According to a recent judgment from the Labour Appeal Court (LAC), when concluding settlement agreements with former employees, employers must actively preserve their rights to enforce restraint of trade undertakings, and other important protections.
On 21 February 2023, the LAC handed down judgment in which it found that a CCMA settlement agreement disposed of an employer's rights in terms of a restraint of trade agreement concluded with a former employee. Webber Wentzel represented the employee in this matter before the CCMA, the Labour Court and ultimately the LAC.
The appellant before the LAC referred an unfair dismissal dispute to the CCMA. The parties settled the dispute at the arbitration, and (with the assistance of legal representatives) concluded an agreement recording the terms of the settlement.
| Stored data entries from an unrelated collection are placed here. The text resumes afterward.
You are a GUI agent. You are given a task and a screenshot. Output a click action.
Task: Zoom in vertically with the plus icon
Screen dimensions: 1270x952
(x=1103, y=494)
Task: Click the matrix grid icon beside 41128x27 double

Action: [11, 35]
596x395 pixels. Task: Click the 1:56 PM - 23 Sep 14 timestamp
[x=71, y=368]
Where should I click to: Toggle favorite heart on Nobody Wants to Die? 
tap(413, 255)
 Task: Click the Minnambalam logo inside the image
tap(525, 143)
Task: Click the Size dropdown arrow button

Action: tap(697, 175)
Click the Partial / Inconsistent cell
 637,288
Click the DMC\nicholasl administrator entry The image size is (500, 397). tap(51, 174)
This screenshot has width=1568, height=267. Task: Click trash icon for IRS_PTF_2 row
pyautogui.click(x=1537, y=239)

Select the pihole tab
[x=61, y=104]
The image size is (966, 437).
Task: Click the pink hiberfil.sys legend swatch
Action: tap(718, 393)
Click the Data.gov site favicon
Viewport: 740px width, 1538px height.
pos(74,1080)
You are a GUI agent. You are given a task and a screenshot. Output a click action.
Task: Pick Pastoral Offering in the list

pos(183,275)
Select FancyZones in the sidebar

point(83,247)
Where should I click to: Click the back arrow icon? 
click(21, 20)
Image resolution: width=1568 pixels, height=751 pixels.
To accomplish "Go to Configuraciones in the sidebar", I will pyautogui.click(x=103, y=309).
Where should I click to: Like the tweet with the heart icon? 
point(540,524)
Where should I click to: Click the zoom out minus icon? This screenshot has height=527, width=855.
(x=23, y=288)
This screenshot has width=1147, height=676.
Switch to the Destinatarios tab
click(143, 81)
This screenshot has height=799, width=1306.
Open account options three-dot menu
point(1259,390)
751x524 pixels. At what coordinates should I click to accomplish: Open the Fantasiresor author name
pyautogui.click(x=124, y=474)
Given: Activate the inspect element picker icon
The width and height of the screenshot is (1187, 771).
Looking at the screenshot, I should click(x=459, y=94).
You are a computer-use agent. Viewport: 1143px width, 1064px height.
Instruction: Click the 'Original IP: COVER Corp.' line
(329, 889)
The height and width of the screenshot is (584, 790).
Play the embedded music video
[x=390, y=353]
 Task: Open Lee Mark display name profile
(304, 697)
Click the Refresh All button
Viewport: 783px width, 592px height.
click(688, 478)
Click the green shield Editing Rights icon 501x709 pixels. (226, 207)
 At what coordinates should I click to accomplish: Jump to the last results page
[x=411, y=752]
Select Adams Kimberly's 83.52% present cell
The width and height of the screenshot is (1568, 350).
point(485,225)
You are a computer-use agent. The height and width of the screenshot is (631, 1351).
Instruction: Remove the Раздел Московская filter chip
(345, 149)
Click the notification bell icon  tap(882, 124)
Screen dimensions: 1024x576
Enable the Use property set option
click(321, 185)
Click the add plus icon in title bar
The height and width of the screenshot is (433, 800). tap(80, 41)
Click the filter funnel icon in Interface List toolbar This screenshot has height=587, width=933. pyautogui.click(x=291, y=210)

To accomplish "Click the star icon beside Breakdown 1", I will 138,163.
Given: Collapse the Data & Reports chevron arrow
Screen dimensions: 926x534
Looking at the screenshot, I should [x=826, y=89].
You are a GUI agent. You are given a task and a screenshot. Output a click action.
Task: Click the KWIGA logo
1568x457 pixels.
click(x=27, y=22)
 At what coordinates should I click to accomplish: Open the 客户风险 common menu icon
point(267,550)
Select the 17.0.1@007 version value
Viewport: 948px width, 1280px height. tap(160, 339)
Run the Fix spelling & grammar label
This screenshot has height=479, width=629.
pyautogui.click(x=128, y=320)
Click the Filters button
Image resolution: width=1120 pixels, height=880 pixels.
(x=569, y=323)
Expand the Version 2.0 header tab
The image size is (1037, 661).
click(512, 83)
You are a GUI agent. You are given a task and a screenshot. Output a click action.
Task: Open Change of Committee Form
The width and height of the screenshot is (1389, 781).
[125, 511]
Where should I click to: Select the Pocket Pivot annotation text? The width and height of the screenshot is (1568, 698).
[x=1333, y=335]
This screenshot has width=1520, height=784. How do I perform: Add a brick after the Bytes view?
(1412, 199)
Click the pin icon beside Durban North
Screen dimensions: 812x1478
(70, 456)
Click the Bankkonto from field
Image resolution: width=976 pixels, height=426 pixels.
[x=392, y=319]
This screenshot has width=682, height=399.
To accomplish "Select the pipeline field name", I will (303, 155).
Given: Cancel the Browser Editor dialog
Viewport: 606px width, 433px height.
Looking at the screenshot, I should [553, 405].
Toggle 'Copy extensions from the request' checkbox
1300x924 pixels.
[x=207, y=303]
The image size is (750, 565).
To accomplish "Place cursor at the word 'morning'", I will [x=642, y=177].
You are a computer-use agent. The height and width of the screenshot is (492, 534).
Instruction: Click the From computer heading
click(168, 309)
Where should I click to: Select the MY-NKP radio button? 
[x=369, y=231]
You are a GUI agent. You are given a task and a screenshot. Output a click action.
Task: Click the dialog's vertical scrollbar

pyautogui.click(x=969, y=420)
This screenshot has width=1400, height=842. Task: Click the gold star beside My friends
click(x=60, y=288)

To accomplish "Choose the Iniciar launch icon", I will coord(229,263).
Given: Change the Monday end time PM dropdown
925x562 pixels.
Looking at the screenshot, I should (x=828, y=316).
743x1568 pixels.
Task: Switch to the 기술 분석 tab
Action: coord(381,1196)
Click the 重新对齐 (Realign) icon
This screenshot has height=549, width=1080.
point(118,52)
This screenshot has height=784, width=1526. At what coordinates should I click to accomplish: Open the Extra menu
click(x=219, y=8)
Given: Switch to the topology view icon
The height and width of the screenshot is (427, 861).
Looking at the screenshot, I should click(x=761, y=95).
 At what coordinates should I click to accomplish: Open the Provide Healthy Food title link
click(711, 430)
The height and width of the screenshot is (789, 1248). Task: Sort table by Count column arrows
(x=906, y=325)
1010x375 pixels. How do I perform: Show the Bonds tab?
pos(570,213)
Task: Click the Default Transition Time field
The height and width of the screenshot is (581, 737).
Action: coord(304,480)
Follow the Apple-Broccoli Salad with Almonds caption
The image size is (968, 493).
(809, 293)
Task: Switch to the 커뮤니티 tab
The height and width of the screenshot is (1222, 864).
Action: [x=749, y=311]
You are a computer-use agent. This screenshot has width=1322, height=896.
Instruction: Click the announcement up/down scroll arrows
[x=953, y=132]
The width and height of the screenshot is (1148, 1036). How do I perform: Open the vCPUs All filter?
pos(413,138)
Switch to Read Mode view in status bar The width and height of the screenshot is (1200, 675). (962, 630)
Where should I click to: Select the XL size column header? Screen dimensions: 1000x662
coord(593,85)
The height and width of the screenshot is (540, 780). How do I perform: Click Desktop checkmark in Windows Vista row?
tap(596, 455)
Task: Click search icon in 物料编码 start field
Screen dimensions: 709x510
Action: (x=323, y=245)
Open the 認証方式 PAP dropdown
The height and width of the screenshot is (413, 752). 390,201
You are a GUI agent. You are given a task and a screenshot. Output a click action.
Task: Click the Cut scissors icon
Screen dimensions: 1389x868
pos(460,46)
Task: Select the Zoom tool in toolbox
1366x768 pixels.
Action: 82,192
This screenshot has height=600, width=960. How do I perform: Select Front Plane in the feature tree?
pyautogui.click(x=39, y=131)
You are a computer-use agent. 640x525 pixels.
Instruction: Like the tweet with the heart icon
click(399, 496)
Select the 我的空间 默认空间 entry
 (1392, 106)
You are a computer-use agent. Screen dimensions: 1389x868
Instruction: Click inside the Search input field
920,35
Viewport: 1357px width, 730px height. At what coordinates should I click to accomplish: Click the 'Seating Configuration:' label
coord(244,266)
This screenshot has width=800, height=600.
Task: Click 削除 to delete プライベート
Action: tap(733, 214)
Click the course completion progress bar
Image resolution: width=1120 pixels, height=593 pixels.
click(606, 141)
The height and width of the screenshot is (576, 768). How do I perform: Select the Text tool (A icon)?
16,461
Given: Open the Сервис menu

The parties drafted and concluded an annexure to the CCMA's standard form settlement agreement, which annexure was to be attached to, and read with, the CCMA's standard form agreement.
In February 2022, the employer brought an urgent application to the Labour Court, in an attempt to interdict the employee from breaching a restraint of trade agreement entered into between the parties in 2010. The essential dispute between the parties before the Labour Court was the meaning and consequence of the full and final settlement clauses contained in the settlement agreement concluded at the CCMA (ie, in the CCMA's standard form settlement agreement and the annexure thereto), and whether the settlement agreement disposed of the restraint of trade agreement between the parties. The settlement agreement contained two important clauses stating that the agreement was concluded in full and final settlement of all claims which the parties may have against each other, including whether such claims arise from contract, delict, operation of law, equality, fairness or otherwise.
The employee argued that the restraint of trade agreement had been disposed of, with the effect that the employer was prohibited from enforcing the restraint. The employer, on the other hand, argued that it had not waived its rights in terms of the restraint agreement, and that the settlement agreement was only meant to cover those matters that were specifically referred to the CCMA.
The Labour Court found in favour of the employer, and granted the interdict sought on the basis that the employee was in breach of the restraint of trade agreement.
The employee applied for, and was granted, leave to appeal against the judgment and order of the Labour Court. In overturning the judgment of the Labour Court (and ordering that the employer pay the employee's costs) Davis JA, writing for a unanimous bench held as follows:
- the full and final settlement clause in the annexure attached to the settlement agreement extended beyond the specific dispute referred to the CCMA;
- the clause specifically provided for any claims the parties may have against each other whether such claims arise from "contract, delict, operation of law, equality, fairness or otherwise". None of these causes of action were relevant to the specific issues which had been referred to the CCMA;
- the settlement agreement was specifically constructed by the parties, who chose the express words which they considered would represent the purpose they had in mind in reaching a settlement agreement;
- it was clear that the employer was aware that the employee may not adhere to the restraint agreement and there was the possibility that the employer's proprietary interest would be infringed since the employee had already been dismissed. A sensible interpretation of the meaning of the full and final settlement clause could not be confined to the specific claims which were referred to the CCMA ; and
- if the employer was concerned about the protection afforded to it under the restraint agreement, it should have carved out an exclusion so that the restraint of trade agreement continued to be operative despite the conclusion of the settlement agreement.
It was on this basis that the LAC ordered that the appeal be upheld with costs. The principle extends beyond restraint of trade agreements and employers may wish to exclude various undertakings previously given in the employer's favour when concluding settlement agreements with employees, depending on the circumstances of the case. For example, employers should seek to preserve their rights in terms of confidentiality agreements and intellectual property agreements to ensure that a former employee does not claim that the settlement agreement disposed of these rights.
The judgment should act as a cautionary reminder to employers (and legal representatives) in relation to the wording of settlement agreements, and particularly those concluded at the CCMA or bargaining council (using or in conjunction with the pro forma settlement agreements of those fora). Parties to settlement agreements have to at all stages remain mindful of what it is that the settlement agreement seeks to resolve and whether, or to what extent, specific rights or obligations should be carved out.